What you should do:
What you return must be exactly the lines running from the one with "人才 (64, 195)" to the end of the data below, inclusive, and nothing more.

Extracted data:
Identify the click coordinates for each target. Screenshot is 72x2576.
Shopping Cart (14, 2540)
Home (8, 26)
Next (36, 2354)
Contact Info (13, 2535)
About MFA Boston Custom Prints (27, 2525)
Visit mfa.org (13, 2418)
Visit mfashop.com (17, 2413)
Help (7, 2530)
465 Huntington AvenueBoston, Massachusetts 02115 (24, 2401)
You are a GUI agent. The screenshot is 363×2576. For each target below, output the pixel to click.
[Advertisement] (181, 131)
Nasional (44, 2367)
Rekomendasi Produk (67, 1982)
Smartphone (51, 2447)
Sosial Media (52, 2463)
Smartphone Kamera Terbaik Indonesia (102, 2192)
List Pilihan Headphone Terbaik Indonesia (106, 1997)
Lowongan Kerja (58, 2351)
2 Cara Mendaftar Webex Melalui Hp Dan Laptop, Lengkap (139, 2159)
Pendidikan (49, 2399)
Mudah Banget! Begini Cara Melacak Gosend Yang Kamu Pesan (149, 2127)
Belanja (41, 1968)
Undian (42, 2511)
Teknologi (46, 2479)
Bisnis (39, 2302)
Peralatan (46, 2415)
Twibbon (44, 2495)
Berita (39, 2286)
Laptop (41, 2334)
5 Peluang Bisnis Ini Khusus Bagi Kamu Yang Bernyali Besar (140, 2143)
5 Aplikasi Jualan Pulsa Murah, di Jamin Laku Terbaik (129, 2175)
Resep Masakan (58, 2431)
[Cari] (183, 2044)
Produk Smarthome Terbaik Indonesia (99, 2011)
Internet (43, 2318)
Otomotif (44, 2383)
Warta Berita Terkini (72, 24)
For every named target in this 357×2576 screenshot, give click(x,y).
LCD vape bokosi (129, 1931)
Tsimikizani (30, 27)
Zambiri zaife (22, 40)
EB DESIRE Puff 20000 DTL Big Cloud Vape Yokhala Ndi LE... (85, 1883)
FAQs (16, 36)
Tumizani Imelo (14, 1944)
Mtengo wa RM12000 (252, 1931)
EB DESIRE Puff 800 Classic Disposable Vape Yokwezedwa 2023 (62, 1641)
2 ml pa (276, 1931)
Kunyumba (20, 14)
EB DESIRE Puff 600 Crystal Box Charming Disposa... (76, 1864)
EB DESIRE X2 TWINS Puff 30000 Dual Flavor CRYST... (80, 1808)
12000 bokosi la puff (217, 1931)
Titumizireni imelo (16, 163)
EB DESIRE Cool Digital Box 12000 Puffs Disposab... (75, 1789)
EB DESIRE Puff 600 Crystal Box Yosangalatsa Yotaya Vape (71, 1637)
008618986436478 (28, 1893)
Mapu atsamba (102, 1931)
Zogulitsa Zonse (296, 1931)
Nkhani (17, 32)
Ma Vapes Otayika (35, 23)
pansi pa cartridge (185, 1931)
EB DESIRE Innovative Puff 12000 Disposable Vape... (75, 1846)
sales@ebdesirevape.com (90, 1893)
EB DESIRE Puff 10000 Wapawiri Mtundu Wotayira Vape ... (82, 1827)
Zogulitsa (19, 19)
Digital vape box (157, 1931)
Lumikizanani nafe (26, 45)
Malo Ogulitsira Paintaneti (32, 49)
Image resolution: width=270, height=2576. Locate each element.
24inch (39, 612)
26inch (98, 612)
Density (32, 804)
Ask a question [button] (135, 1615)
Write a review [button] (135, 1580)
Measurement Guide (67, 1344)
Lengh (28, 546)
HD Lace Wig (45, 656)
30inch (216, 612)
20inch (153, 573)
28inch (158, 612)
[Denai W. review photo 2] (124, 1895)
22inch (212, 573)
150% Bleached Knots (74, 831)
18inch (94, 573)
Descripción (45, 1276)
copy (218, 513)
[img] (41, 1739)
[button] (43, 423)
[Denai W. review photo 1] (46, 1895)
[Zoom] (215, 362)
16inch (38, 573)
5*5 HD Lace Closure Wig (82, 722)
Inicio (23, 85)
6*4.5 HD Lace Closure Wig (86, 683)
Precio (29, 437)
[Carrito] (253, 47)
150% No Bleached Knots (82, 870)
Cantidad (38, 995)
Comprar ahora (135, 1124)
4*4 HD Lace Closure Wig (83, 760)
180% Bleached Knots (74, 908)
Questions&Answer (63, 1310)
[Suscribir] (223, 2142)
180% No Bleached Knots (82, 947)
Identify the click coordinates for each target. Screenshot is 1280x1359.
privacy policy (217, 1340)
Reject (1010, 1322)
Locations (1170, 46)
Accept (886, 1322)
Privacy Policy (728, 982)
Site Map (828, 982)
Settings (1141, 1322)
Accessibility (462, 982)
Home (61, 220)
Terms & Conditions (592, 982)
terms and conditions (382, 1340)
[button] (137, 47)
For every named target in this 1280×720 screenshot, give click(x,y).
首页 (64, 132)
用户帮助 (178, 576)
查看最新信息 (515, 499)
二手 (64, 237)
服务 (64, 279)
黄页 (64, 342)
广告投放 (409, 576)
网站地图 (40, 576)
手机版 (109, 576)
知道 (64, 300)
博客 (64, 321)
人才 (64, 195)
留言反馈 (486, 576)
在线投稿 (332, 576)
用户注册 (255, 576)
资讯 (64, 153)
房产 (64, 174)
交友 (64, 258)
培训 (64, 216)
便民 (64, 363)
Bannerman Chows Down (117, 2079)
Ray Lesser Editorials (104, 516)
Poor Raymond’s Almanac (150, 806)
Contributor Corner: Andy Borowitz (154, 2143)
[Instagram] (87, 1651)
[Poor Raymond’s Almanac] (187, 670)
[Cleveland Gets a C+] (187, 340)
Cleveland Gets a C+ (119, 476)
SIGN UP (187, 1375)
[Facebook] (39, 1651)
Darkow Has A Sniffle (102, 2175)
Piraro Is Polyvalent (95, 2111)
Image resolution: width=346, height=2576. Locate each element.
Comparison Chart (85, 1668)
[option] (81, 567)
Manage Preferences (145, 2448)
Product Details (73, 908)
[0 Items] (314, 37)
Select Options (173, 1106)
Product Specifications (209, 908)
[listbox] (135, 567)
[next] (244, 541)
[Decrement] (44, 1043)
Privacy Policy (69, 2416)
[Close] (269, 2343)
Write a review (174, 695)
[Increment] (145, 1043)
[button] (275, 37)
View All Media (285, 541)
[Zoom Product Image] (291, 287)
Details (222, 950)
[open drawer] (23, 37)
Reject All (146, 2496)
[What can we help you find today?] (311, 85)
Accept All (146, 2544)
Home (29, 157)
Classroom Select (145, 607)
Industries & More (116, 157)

Answer for this exercise:
人才 (64, 195)
留言反馈 (486, 576)
在线投稿 (332, 576)
用户注册 (255, 576)
资讯 (64, 153)
房产 (64, 174)
交友 (64, 258)
培训 (64, 216)
便民 (64, 363)
Bannerman Chows Down (117, 2079)
Ray Lesser Editorials (104, 516)
Poor Raymond’s Almanac (150, 806)
Contributor Corner: Andy Borowitz (154, 2143)
[Instagram] (87, 1651)
[Poor Raymond’s Almanac] (187, 670)
[Cleveland Gets a C+] (187, 340)
Cleveland Gets a C+ (119, 476)
SIGN UP (187, 1375)
[Facebook] (39, 1651)
Darkow Has A Sniffle (102, 2175)
Piraro Is Polyvalent (95, 2111)
Image resolution: width=346, height=2576. Locate each element.
Comparison Chart (85, 1668)
[option] (81, 567)
Manage Preferences (145, 2448)
Product Details (73, 908)
[0 Items] (314, 37)
Select Options (173, 1106)
Product Specifications (209, 908)
[listbox] (135, 567)
[next] (244, 541)
[Decrement] (44, 1043)
Privacy Policy (69, 2416)
[Close] (269, 2343)
Write a review (174, 695)
[Increment] (145, 1043)
[button] (275, 37)
View All Media (285, 541)
[Zoom Product Image] (291, 287)
Details (222, 950)
[open drawer] (23, 37)
Reject All (146, 2496)
[What can we help you find today?] (311, 85)
Accept All (146, 2544)
Home (29, 157)
Classroom Select (145, 607)
Industries & More (116, 157)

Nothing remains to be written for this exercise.